If the command returns 0 upon execution, the test is considered successful, otherwise it is considered a failure. The output from the tests is always printed out on the terminal.
Case Studies¶
All cases below have been run using conda version 4.3 or above. The cases where the target system is not conda are only recommended for expert users since the system-wide packages may need to be installed and user needs to be aware of what packages to install.

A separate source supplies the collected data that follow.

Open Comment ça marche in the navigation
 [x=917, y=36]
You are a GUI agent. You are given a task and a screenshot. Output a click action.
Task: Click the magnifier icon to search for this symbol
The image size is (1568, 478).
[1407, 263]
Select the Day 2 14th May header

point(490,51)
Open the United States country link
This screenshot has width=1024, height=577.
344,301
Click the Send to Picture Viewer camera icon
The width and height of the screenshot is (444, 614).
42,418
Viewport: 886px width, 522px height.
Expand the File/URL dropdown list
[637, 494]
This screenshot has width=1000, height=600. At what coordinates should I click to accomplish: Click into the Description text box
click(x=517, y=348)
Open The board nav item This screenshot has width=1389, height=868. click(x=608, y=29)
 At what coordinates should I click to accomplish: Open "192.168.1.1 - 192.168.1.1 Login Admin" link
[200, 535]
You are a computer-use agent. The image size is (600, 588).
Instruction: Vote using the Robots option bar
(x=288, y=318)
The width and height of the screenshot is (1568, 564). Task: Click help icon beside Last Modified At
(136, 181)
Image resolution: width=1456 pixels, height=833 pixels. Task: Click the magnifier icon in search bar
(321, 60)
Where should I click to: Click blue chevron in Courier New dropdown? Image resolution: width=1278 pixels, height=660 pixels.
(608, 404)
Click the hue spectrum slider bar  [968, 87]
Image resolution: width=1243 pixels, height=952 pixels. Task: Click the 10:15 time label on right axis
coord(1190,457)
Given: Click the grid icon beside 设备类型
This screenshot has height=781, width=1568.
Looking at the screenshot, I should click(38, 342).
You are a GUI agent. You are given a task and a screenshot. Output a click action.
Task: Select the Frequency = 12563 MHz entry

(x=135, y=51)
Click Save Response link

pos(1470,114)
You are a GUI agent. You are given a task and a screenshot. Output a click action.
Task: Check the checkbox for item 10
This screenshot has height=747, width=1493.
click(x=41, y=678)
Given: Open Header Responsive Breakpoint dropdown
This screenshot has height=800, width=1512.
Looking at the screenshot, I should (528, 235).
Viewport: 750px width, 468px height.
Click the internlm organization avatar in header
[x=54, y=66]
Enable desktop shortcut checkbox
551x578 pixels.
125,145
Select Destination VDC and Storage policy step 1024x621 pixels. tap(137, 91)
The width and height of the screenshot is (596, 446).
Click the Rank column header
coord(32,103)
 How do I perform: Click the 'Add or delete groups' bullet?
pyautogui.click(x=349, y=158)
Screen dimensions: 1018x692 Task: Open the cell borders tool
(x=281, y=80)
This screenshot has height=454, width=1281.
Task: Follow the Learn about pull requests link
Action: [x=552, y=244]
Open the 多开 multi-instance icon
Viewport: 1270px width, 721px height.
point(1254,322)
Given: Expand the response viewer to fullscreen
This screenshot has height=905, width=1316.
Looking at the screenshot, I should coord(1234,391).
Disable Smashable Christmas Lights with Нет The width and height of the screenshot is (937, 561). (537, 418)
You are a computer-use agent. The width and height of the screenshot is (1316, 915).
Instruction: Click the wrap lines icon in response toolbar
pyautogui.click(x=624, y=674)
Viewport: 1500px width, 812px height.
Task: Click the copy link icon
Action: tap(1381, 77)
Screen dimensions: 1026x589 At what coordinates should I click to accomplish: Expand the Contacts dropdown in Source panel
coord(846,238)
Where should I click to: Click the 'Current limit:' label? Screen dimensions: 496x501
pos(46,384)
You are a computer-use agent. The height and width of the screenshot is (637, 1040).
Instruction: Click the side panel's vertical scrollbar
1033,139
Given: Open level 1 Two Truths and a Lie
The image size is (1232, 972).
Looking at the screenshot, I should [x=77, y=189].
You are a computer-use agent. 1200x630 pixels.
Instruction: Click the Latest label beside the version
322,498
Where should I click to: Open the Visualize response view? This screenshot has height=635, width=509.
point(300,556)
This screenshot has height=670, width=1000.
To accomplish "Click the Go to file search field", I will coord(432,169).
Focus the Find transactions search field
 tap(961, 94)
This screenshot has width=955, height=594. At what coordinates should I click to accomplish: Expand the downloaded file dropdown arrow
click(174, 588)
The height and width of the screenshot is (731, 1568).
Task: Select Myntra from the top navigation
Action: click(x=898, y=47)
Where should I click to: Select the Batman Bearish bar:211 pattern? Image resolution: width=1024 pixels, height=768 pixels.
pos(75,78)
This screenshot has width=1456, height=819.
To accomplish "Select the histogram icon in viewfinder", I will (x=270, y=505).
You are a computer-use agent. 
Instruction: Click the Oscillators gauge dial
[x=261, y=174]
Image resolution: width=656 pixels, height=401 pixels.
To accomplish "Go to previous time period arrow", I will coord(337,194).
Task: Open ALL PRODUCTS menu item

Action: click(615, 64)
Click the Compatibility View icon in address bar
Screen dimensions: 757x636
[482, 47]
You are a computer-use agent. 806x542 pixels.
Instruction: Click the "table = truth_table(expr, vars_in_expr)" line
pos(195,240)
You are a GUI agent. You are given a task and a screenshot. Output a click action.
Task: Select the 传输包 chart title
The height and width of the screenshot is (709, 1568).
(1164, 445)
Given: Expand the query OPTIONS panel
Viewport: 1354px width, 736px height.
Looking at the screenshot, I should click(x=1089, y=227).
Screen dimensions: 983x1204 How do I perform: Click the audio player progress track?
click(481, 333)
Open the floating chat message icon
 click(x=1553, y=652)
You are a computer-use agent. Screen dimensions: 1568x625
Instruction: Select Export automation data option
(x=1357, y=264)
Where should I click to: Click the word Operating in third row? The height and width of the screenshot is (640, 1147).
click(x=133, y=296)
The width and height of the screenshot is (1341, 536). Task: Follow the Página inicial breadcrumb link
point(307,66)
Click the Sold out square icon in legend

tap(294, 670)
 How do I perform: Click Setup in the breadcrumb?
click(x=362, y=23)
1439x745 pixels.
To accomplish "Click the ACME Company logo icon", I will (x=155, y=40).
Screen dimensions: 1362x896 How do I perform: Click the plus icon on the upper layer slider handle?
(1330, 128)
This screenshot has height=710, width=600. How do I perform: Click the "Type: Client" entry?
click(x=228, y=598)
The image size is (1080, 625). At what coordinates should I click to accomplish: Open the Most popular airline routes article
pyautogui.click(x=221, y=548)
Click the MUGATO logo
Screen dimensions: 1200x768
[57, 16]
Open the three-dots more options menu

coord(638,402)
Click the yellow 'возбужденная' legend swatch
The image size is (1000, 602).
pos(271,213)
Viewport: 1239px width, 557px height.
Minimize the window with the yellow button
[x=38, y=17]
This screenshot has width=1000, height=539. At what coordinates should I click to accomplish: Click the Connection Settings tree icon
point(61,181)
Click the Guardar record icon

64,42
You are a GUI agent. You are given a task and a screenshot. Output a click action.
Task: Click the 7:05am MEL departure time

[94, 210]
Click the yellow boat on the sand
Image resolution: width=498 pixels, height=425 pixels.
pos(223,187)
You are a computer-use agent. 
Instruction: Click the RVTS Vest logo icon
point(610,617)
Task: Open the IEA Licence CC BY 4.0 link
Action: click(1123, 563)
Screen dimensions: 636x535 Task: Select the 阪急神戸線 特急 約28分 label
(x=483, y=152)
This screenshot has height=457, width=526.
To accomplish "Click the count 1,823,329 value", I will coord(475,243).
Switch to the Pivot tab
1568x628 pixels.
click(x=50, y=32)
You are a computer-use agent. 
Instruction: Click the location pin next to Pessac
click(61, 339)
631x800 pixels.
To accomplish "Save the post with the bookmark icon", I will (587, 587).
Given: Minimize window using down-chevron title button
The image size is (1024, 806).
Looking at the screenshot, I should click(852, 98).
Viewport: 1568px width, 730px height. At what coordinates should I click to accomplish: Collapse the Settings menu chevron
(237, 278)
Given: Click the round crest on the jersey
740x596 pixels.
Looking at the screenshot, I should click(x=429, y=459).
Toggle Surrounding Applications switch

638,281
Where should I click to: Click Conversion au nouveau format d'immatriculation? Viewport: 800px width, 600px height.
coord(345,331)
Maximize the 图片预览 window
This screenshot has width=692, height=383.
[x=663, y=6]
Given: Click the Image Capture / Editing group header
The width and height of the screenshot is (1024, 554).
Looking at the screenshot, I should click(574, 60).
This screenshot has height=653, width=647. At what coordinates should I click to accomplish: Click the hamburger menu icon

For all case studies, <ip-address>
should be replaced with the IP address
of the target system and <conda-prefix>
should be replaced with the
directory under which anaconda or miniconda is installed (eg.
/home/joe/miniconda3
).
Hello World over network¶
This is a basic use case which demonstrates how you can migrate simple script
from one platform to another over a network. The script used for migration is
a simple Python script that prints ‘Hello world’ and is located at
tests/basic-migration/simple-app/simple_app.py
in the
git repository.
Two different scenarios, one where the target system is conda and one where the target system is Archlinux were run. The base system used was an Ubuntu 16.04 OS running inside VirtualBox, but it can be any system running conda and bash shell. Miniconda3 was installed on the base system by following the instructions at the Anaconda installation page
Target system with conda¶
First, a conda environment was created on the base system with
<conda-prefix>/bin/conda create -n simple-app python=3
. <conda-prefix>/bin/activate simple-app
The script was created in the home directory with
mkdir -pv simple-app
echo "print('Hello world')" > simple-app/simple_app.py
On the target system, the platform migrator was installed and the server was started with
pip3 install --user git+ssh://git@gitlab.com/mmc691/platform-migrator.git
platform-migrator server --host <IP-address> start
Now, back on the base system, the script was transferred with
curl http://<IP-address>:9001/migrate > script.py
python script.py
When prompted, for the application name, simple-app
was entered, and for the
directory, simple-app
was entered. A zip file was not created by entering
n
on the prompt and the software was transferred over the network.
- Note:
- The
python script.py
command can also be run aspython script.py -n simple-app -d simple-app/
to avoid the prompts.
After this, on the target system, a test configuration was created with the
below contents and saved as test-config.ini
cat > test-config.ini << EOF
[simple-app]
package_managers = conda
output_dir = /tmp
tests = hello-world
[test_hello-world]
exec = python simple_app.py
EOF
- Note:
- If you are trying to reproduce the case, you will have to manually create this file in a text editor. It is not generated by platform migrator.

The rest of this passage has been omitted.